#### Exercise brief
Please rewrite the items from the line with "Tap the 0% axis tick label" up to and including the line with "click(x=484, y=463)", replacing "axis tick label" with "axis label" and leaving everything else unchanged. Give only those lines.

#### Dataset rows
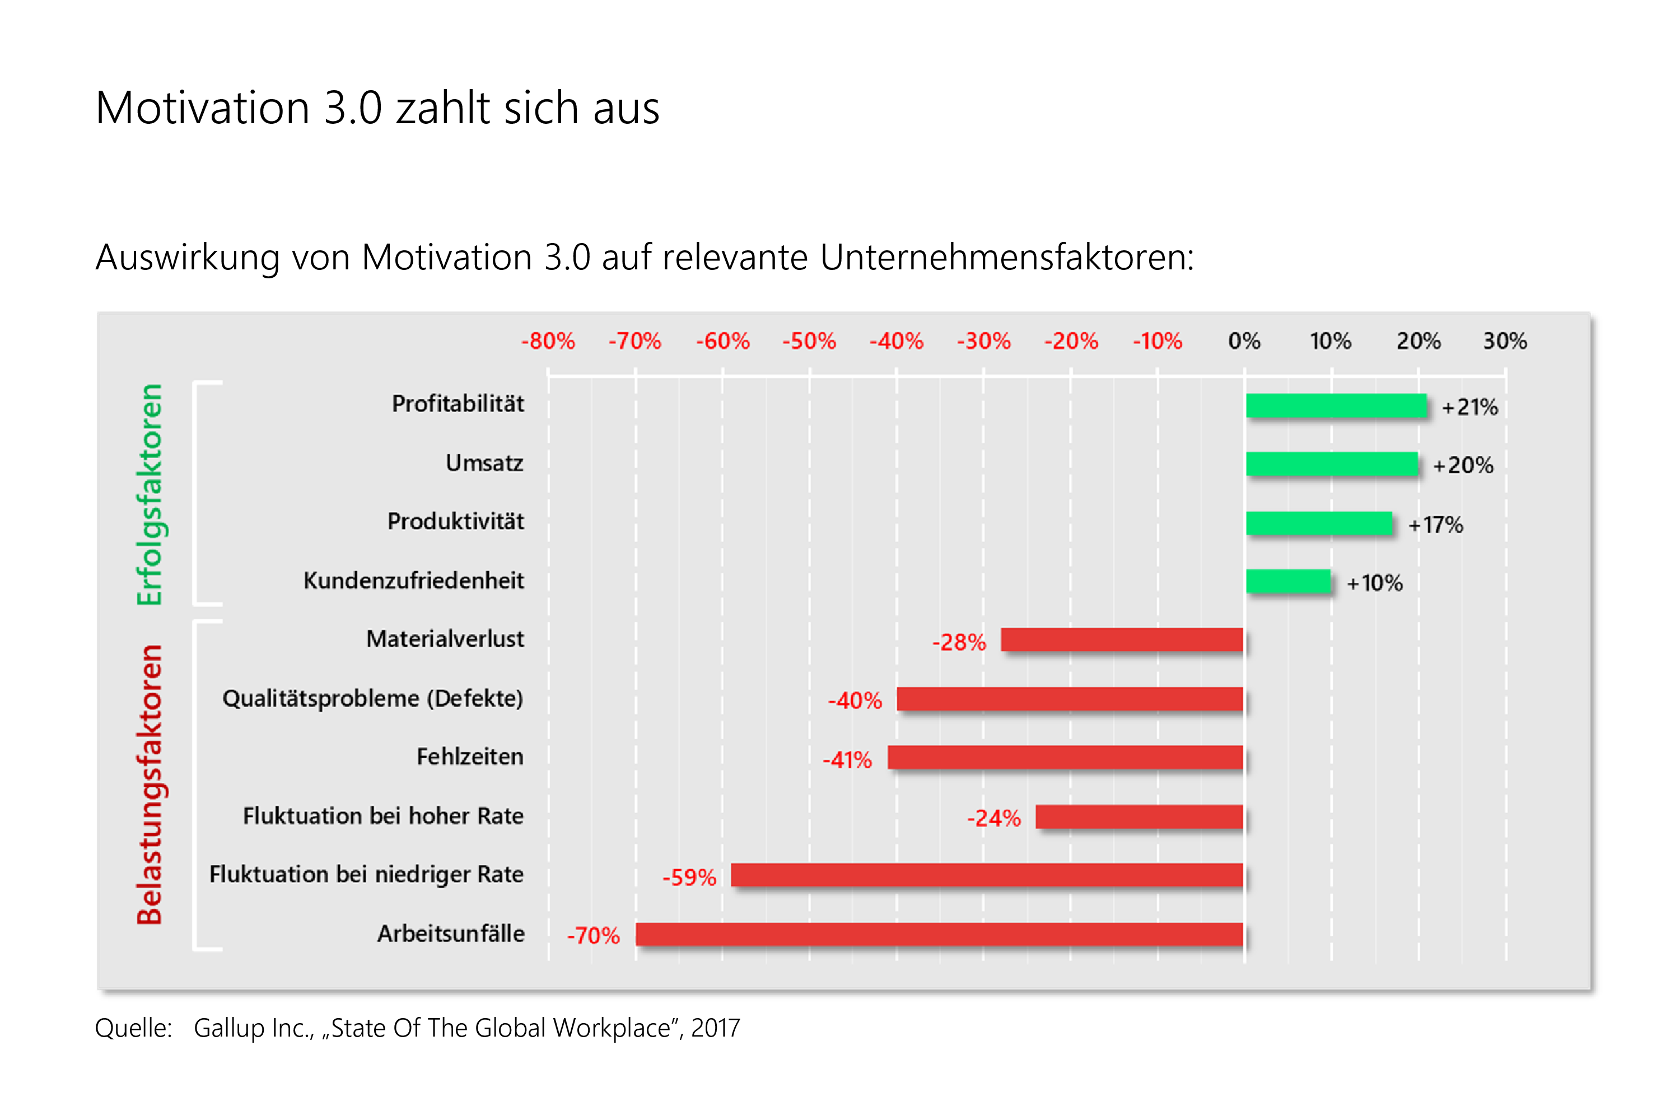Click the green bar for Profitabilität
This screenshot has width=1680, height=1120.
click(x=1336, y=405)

---

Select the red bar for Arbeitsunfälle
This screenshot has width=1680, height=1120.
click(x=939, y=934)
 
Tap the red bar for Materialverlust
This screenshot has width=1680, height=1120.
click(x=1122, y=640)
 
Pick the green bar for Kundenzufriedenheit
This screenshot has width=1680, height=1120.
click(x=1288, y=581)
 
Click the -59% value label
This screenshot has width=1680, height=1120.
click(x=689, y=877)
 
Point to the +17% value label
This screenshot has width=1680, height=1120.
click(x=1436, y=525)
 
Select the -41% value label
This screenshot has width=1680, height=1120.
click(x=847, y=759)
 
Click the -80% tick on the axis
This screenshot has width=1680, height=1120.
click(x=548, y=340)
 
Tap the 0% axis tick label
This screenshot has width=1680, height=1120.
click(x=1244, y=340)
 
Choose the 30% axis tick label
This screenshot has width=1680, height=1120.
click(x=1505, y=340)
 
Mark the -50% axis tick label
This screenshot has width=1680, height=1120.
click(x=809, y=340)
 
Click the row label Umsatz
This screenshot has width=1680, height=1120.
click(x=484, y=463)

==

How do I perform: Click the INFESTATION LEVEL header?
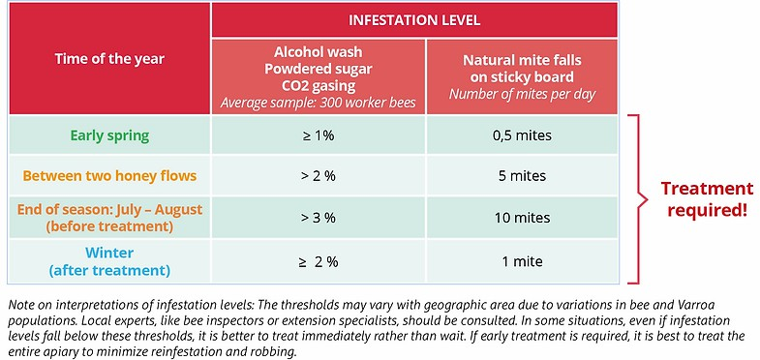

#### Response to this exercise
Tap the 0% axis label
This screenshot has width=1680, height=1120.
click(x=1244, y=340)
 
Choose the 30% axis label
This screenshot has width=1680, height=1120.
click(x=1505, y=340)
 
Mark the -50% axis label
This screenshot has width=1680, height=1120.
click(x=809, y=340)
 
Click the row label Umsatz
This screenshot has width=1680, height=1120.
click(x=484, y=463)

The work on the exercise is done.